Philippe Oriol est un historien de première main sur l'Affaire Dreyfus. Il en a étudié toutes les pièces. Auteur d'un dictionnaire sur le sujet et d'une biographie de l'un des personnages centraux, Bernard Lazare, il nous livre ici une mise au point très documentée sur un autre personnage, le lieutenant-colonel Picquart, qui, à l'époque, faisait figure de véritable héros de l'Affaire. Bien à tort, comme le démontre l'historien avec ce livre, Le Faux ami du capitaine Dreyfus (Grasset, 2019, 19 euros)...
Ce livre témoigne du travail d'archives remarquable de la part de l'auteur. Pour soutenir sa démonstration, Philippe Oriol nous livre d'abondants extraits de la correspondance et des publications du commandant Georges Picquart (plus tard lieutenant-colonel puis général) et de ses interlocuteurs.
Le résultat est convaincant malgré une lecture difficile (et un titre inapproprié : Picquart n'a jamais prétendu être l'« ami » de Dreyfus... même si tous les deux étaient d'origine alsacienne). Empressons-nous de le dire, le livre s'adresse aux historiens et aux passionnés...
Au commencement donc de l'Affaire, en 1895, quand le capitaine Alfred Dreyfus est envoyé au bagne sous l'inculpation de trahison, il n'y a guère que ses proches pour croire en son innocence. Son frère Mathieu va s'engager dès la première heure dans le combat pour sa réhabilitation.
À la Section de statistique des services secrets de l'armée arrive là-dessus en mars 1896 un nouveau document, le petit bleu, qui prouve l'implication d'un autre militaire, le commandant Esterhazy. Le nouveau chef de la Section, le commandant Georges Picquart, y voit d'abord le complice de Dreyfus.
Là-dessus, Picquart devient à 45 ans le plus jeune lieutenant-colonel de l'armée. Une belle carrière s'ouvre devant lui. Il n'en continue pas moins son enquête et en vient à comprendre qu'Esterhazy est seul coupable et Dreyfus innocent. En octobre 1896, il confie ses découvertes à son supérieur, le général Gonse, sous-chef d'état-major, qui lui répond : « Si vous ne dites rien, personne ne le saura ».
Dès ce moment-là, souligne l'historien, Picquart aurait pu dénouer l'Affaire en informant la famille de Dreyfus et le journaliste Bernard Lazare.

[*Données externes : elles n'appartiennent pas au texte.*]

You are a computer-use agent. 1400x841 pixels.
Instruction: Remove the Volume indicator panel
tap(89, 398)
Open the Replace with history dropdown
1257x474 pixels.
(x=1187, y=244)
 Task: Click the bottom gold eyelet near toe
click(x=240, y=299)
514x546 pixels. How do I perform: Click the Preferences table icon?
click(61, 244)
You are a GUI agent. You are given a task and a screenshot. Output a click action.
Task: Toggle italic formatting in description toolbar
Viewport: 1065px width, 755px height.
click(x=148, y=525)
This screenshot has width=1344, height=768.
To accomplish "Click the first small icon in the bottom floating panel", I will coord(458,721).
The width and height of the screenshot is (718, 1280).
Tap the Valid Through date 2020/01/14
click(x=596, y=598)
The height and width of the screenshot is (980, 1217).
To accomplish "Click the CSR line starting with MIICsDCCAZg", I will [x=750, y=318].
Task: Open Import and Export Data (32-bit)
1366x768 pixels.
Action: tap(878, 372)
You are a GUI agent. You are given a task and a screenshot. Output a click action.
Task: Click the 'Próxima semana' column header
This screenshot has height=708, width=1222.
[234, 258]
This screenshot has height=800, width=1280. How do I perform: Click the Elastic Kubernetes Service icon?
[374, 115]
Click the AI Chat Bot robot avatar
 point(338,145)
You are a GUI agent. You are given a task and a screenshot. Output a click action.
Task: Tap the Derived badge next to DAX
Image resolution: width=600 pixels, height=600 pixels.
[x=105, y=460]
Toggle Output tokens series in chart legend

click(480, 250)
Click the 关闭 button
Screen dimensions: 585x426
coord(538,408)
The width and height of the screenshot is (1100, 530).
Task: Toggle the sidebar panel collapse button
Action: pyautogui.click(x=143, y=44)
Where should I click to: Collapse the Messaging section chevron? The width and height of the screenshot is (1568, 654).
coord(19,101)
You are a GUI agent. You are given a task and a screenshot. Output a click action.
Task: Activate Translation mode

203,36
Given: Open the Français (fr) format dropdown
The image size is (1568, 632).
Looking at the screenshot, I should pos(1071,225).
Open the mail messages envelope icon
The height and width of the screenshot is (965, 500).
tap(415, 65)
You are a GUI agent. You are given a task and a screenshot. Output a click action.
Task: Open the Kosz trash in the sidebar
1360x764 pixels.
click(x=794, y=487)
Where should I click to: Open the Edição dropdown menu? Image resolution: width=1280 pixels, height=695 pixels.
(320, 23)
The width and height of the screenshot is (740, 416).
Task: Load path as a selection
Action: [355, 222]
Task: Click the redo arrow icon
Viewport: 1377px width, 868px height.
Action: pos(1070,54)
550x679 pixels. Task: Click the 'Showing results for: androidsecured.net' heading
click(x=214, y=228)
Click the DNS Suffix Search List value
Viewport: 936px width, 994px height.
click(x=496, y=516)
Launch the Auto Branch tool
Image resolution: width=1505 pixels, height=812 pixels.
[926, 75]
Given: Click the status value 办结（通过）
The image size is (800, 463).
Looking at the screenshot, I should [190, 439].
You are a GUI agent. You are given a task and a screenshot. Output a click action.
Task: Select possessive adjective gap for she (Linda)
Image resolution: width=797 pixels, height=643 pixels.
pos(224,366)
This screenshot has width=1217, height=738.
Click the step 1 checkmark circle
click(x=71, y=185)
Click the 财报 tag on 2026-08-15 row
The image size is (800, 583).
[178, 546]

Celui-ci préparait une brochure avec le résultat de ses propres investigations, qui allaient le mettre aussi sur la piste d'Esterhazy. « Mais il ne le fit pas, écrit Philippe Oriol, parce que, militaire, il devait se plier à la discipline et que son objectif n'était pas tant la réhabilitation de Dreyfus que la volonté d'éviter un grand scandale qui serait une ineffaçable tache sur l'honneur de l'armée. »
Ses supérieurs, le général Gosse et le général de Boisdeffre, chef de l'état-major, se méfient toutefois de son zèle. Pour protéger le ministre de la Guerre, le général Mercier, coupable d'avoir bâclé le procès Dreyfus par souci de calmer l'opinion, ils éloignent donc Picquart. Beaucoup plus tard, Clemenceau, en dépit de sa sympathie pour l'officier, lui fera reproche de n'avoir pas à ce moment-là le courage de tout dévoiler : « Il devait, pour rester fidèle à sa parole, briser son épée. Il n'en a pas eu le courage. Ou, s'il y a songé, des amis imprudents l'en ont dissuadé. Je n'ose le blâmer, mais je constate la faute » (L'Aurore, 15 novembre 2019).
Voilà donc le fringant officier envoyé en mission en province puis en Tunisie, dans un poste frontalier où il a le mauvais goût de résister aux fièvres (tout comme le capitaine Dreyfus sur l'île du Diable).
Les mois passent. Craignant un mauvais coup, d'autant que son appartement a été perquisitionné, Picquart rentre à Paris en juillet 1897 et demande conseil à son ami l'avocat Louis Leblois. Il lui raconte ce qu'il sait en lui demandant le secret. Mais Leblois, écrasé par le secret, croit bien faire en allant voir le vice-président du Sénat, l'Alsacien Auguste Scheurer-Kestner, qui a pris la défense de la famille Dreyfus. Il informe le sénateur de ce qu'il sait mais refuse de donner sa source afin de protéger son ami.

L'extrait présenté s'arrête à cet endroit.